Return every line of the material exactly.

- TASK INPUTS -

++++++++

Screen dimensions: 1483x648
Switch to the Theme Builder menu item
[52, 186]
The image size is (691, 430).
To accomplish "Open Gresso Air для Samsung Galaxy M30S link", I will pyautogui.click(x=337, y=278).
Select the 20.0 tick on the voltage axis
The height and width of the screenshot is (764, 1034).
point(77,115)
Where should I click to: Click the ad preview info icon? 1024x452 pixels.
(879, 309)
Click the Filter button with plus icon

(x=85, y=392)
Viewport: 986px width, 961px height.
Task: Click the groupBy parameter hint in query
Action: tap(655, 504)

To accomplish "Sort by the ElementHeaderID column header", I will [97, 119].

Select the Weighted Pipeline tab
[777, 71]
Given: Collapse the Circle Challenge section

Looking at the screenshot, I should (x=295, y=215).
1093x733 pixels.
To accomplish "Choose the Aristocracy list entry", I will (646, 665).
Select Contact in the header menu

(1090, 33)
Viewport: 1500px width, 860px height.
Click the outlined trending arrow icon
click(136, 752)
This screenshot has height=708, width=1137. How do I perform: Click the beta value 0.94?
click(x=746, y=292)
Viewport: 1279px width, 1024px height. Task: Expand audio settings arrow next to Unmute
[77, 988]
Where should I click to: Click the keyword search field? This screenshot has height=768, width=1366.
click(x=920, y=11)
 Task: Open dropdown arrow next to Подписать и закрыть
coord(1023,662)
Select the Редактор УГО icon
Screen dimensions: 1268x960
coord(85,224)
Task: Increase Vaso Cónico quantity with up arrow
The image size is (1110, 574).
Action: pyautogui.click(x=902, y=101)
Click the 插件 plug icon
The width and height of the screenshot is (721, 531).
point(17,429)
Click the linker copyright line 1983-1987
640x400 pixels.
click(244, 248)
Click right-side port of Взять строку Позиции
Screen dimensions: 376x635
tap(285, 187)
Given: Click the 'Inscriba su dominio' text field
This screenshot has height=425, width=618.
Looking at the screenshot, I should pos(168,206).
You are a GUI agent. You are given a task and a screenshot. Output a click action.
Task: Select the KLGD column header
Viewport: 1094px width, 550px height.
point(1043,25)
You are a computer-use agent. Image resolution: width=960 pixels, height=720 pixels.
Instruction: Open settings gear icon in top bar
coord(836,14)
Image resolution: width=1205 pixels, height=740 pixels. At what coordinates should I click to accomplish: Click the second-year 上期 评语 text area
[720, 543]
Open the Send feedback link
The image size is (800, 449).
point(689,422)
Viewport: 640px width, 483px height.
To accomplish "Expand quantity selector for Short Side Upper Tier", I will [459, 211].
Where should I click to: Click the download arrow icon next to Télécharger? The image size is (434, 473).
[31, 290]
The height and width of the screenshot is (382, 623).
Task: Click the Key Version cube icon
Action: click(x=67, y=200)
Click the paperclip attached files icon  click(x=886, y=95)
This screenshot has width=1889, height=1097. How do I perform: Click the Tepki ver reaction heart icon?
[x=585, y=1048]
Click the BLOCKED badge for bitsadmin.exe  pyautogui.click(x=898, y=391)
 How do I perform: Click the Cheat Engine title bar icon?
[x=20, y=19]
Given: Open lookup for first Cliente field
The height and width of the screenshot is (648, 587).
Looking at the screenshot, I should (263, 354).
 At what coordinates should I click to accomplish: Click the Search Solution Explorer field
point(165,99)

++++++++

- RESULT -
Screen dimensions: 1483x648
Switch to the Theme Builder menu item
[52, 186]
The image size is (691, 430).
To accomplish "Open Gresso Air для Samsung Galaxy M30S link", I will pyautogui.click(x=337, y=278).
Select the 20.0 tick on the voltage axis
The height and width of the screenshot is (764, 1034).
point(77,115)
Where should I click to: Click the ad preview info icon? 1024x452 pixels.
(879, 309)
Click the Filter button with plus icon

(x=85, y=392)
Viewport: 986px width, 961px height.
Task: Click the groupBy parameter hint in query
Action: tap(655, 504)

To accomplish "Sort by the ElementHeaderID column header", I will [97, 119].

Select the Weighted Pipeline tab
[777, 71]
Given: Collapse the Circle Challenge section

Looking at the screenshot, I should (x=295, y=215).
1093x733 pixels.
To accomplish "Choose the Aristocracy list entry", I will (646, 665).
Select Contact in the header menu

(1090, 33)
Viewport: 1500px width, 860px height.
Click the outlined trending arrow icon
click(136, 752)
This screenshot has height=708, width=1137. How do I perform: Click the beta value 0.94?
click(x=746, y=292)
Viewport: 1279px width, 1024px height. Task: Expand audio settings arrow next to Unmute
[77, 988]
Where should I click to: Click the keyword search field? This screenshot has height=768, width=1366.
click(x=920, y=11)
 Task: Open dropdown arrow next to Подписать и закрыть
coord(1023,662)
Select the Редактор УГО icon
Screen dimensions: 1268x960
coord(85,224)
Task: Increase Vaso Cónico quantity with up arrow
The image size is (1110, 574).
Action: pyautogui.click(x=902, y=101)
Click the 插件 plug icon
The width and height of the screenshot is (721, 531).
point(17,429)
Click the linker copyright line 1983-1987
640x400 pixels.
click(244, 248)
Click right-side port of Взять строку Позиции
Screen dimensions: 376x635
tap(285, 187)
Given: Click the 'Inscriba su dominio' text field
This screenshot has height=425, width=618.
Looking at the screenshot, I should pos(168,206).
You are a GUI agent. You are given a task and a screenshot. Output a click action.
Task: Select the KLGD column header
Viewport: 1094px width, 550px height.
point(1043,25)
You are a computer-use agent. Image resolution: width=960 pixels, height=720 pixels.
Instruction: Open settings gear icon in top bar
coord(836,14)
Image resolution: width=1205 pixels, height=740 pixels. At what coordinates should I click to accomplish: Click the second-year 上期 评语 text area
[720, 543]
Open the Send feedback link
The image size is (800, 449).
point(689,422)
Viewport: 640px width, 483px height.
To accomplish "Expand quantity selector for Short Side Upper Tier", I will [459, 211].
Where should I click to: Click the download arrow icon next to Télécharger? The image size is (434, 473).
[31, 290]
The height and width of the screenshot is (382, 623).
Task: Click the Key Version cube icon
Action: click(x=67, y=200)
Click the paperclip attached files icon  click(x=886, y=95)
This screenshot has width=1889, height=1097. How do I perform: Click the Tepki ver reaction heart icon?
[x=585, y=1048]
Click the BLOCKED badge for bitsadmin.exe  pyautogui.click(x=898, y=391)
 How do I perform: Click the Cheat Engine title bar icon?
[x=20, y=19]
Given: Open lookup for first Cliente field
The height and width of the screenshot is (648, 587).
Looking at the screenshot, I should (263, 354).
 At what coordinates should I click to accomplish: Click the Search Solution Explorer field
point(165,99)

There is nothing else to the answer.